Transforaminal Lumber Interbody Fusion Surgery
In TLIF, the surgeon begins by making an incision in the back. This gives access to the disc space that is impacted by one of the conditions discussed above. The next step of the surgery involves applying instrumentation, including pedicle screws, into the vertebra. Once there is open access to the affected area, the surgeon removes bone spurs and other overgrown areas to provide more space for the spinal nerves. The disc that is degenerated or herniated is also removed. A spacer, called a fusion cage, is inserted into the disc space, giving the area the same height that was previously occupied by the disc. The spacer provides support to the spine and expedites the bone fusion process.

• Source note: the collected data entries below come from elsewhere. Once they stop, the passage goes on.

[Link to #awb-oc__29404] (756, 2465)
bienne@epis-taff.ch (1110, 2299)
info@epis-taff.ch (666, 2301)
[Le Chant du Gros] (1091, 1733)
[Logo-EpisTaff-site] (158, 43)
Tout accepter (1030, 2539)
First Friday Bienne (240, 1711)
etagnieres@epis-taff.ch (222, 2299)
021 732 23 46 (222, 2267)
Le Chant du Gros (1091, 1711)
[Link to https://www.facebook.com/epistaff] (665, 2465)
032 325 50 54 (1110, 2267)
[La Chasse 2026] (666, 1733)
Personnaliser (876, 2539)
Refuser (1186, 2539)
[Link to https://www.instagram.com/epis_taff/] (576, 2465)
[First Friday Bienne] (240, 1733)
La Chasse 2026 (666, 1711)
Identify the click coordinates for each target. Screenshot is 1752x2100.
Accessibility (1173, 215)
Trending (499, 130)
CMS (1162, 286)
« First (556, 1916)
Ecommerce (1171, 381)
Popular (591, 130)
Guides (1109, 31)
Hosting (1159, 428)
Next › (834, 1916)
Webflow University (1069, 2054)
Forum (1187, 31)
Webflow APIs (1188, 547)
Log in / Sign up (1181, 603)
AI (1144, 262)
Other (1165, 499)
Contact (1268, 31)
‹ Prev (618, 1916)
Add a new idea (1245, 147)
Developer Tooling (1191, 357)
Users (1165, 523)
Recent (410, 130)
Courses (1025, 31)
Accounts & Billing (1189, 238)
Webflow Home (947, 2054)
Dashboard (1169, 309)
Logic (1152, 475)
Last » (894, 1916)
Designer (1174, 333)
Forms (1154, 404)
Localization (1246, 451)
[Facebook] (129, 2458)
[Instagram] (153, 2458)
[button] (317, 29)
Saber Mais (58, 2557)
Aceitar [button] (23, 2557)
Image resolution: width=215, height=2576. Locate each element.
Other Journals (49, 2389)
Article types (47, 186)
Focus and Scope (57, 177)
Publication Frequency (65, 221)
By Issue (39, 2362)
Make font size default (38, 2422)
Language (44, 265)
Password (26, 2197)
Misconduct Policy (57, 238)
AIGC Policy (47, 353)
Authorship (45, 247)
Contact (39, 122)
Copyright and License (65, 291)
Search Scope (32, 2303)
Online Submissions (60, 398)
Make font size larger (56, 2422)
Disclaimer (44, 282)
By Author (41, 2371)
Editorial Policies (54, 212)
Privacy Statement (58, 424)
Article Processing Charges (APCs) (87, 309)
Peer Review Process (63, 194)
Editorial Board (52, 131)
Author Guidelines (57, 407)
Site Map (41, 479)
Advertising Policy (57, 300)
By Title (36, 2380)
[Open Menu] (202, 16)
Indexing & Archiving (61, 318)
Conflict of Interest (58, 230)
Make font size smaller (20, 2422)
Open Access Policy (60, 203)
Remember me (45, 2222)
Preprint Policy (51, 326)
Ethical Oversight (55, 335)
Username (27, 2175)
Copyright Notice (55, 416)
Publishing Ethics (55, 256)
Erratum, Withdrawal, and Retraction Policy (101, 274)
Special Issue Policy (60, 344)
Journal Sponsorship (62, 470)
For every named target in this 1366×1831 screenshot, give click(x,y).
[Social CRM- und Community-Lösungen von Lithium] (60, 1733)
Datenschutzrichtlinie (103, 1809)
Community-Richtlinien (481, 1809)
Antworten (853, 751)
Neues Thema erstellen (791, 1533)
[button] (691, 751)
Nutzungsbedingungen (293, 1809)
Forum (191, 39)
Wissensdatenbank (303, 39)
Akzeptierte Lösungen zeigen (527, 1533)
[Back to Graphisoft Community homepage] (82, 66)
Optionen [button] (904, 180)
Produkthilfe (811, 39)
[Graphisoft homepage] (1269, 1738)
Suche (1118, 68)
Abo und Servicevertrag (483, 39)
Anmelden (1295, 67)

When the spacer is correctly positioned, bone graft material is placed in the space and along the side and back of the fusing vertebra. The bone graft is generally taken from the patient’s pelvis, but can also be composed of synthetic materials, preventing the need for taking it from the patient. When the bone graft is placed in the spacer area, it begins the process of fusing the vertebra above and below, forming one bone. Additional bone is placed on the sides of the vertebra. After the screws are attached to rods or plates and the graft is secured, the wound is closed.
According to Spine-health, studies indicate that the patient’s pain is improved 60% to 70% after TLIF spinal fusion surgery and approximately 80% of patients undergoing TLIF spinal fusion surgery are satisfied with the surgical result. As with any surgery, however, there are issues about which you will want to speak to your spine surgeon.